What do you think about encouraging devs to use securer authentication mechanisms?
I’m currently looking at the default IUserIdentity implementation CUserIdentity, which operates on a username/ password base. Since the framework ships with no alternative implementations and the class is used by the skeleton app generated by yiic, I bet a lot of people stick with that approach.
"THE DEFINITIVE GUIDE TO YII" already talks about the problem with plain text passwords and why it is a bad idea to save them to DB. But why not take this a step further and discourage devs to send plain text passwords over the net in the first place?
Instead of using a username/password based identity default implementation, yii2 could encourage the use of a username/password-hash based default implementation. It might be a bit problematic to turn the password entered by the user into his browser into a hash before sending it. Seems like this required a client side script (would have been better if there was a standard embedded in the browsers, but I couldn’t find anything). And of course, relying on scripts in turn means there needs to be a fallback to plain text passwords in case the user disabled scripts. So a second identity implementation like the current CUserIdentity would be needed as well. But at least this one wouldn’t be used as the default then.

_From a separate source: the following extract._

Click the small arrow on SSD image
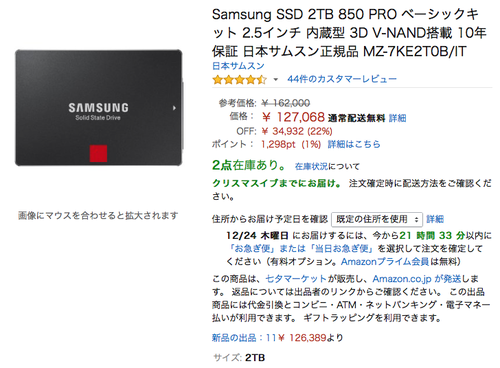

Of course, this would make it more complicated to understand how yii’s authentication flow works. I’m not sure what is more important: Making it easy for yii beginners to become comfortable with the framework or adding a bit of default security. One could argue that yii as a framework only provides the infrastructure to implement whatever one needs (including auth mechanisms). But on the other hand, setting a good example wouldn’t hurt, would it?